Son momentos llenos de tristeza, melancolía, nostalgia, en fin, momentos en los que la vida deja de ser y pierde todo el sentido, dado el caso de que llegue a tener alguno. 

Cuando esos momentos me embisten, cuando ese coctel de sentimientos y hormonas explota dentro de mí, procuro entregarme a la situación con los brazos detrás de la espalda. Esa, creo, es la mejor forma de actuar ante tanta incertidumbre, tanta muerte que llevo por dentro. 


Hablando de muerte, una médica experta en cuidados paliativos dice que ser capaces de sentarnos con nuestras angustias más profundas, sirve para explorar los pensamientos que más nos preocupan, procesarlos y llegar a encontrar formas más útiles de lidiar con ellos. 

El escritor español Manuel Vilas, dice que el cerebro humano tiene abismos, y que debemos abonarlos con nuestra sangre. 

Supongo que, de vez en cuando, hay que caer a propósito en ellos, para que la sensación de vacío no sea una constante en la vida.

jueves, 12 de noviembre de 2020

Denme una cachetada

Alguien, la persona que sea, que me de una cachetada por favor. Lo que pasa es que necesito despertar mis recursos narrativos. Están dormidos, enterrados quien sabe en qué parte de mi cerebro, cubiertos por capas de angustias y preocupaciones, y toneladas de opiniones. 

A veces, a lo largo del día, dedico unos minutos a pensar sobre qué escribir, pero en ocasiones, como hoy, lo único que asalta mi cabeza son opiniones. Algunas se ven interesantes, y hasta me harían —eso pienso, para darme una auto palmadita en la espalda—sonar inteligente, pero tan pronto como aparecen las descarto, porque solo quiero contar cosas, lo que sea, antes de soltar una opinión. 
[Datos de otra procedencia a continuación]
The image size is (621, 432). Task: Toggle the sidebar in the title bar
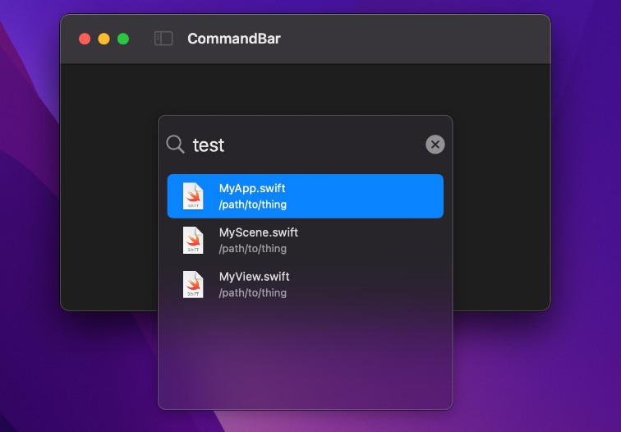tap(163, 39)
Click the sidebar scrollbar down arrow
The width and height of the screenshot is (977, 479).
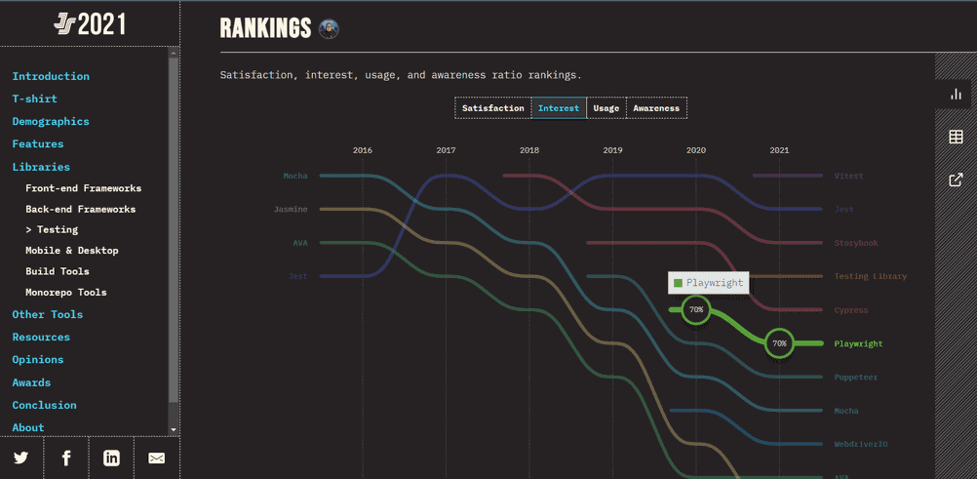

¿Y Quién tiene la culpa? El estado, a ver me explico. Luego de que terminé de trabajar, me iba a poner a escribir, confiado en que iba a dar con algo que pudiera contar. En ese momento tuve la brillante idea de responder un E-mail sobre un lío de unos papeles con la Gobernación de Cundinamarca. 

La entidad, un señor, en fin, alguien, me respondió que no había podido descargar los adjuntos que le había enviado en un e-mail —vida perra, ¿cómo alguien que trabaja en una oficina puede sacar semejante excusa?—, y me enviaron un link para ingresar a un formulario que debía rellenar. 

Después de diligenciar los datos personales, había una casilla para exponer el caso en detalle, en solo 999 caracteres. Edité una carta que había escrito en Word para que cumpliera con ese requisito y copie el texto, y cuando lo fui a pegar en el formulario, ¡oh sorpresa!, este no permitía la opción de pegar, ni de copiar, no se dejaba hacer ni mierda, era como el peor formulario que se ha diseñado hasta el momento. 

No tuve otra opción que digitar el texto, con un excelso dominio de control-Tab para saltar del Word al navegador. Cuando por fin terminé le di clic al botón “continuar” y la acción me llevó a una página para adjuntar los documentos de soporte. 

Estaba contento de que por fin iba a terminar el procedimiento, y luego de que adjunte el archivo, el berraco navegador se bloqueó. Esperé unos minutos a ver si reaccionaba, y cuando me di cuenta de que no iba a ser así, le eché la madre, lo cerré a las malas y me resigné a repetir el procedimiento. 

Cuando por fin lo terminé, se me habían quitado las ganas de escribir, y me eché en la cama a mirar pal techo. 
Cuando no quiera escribir, por favor, denme una cachetada.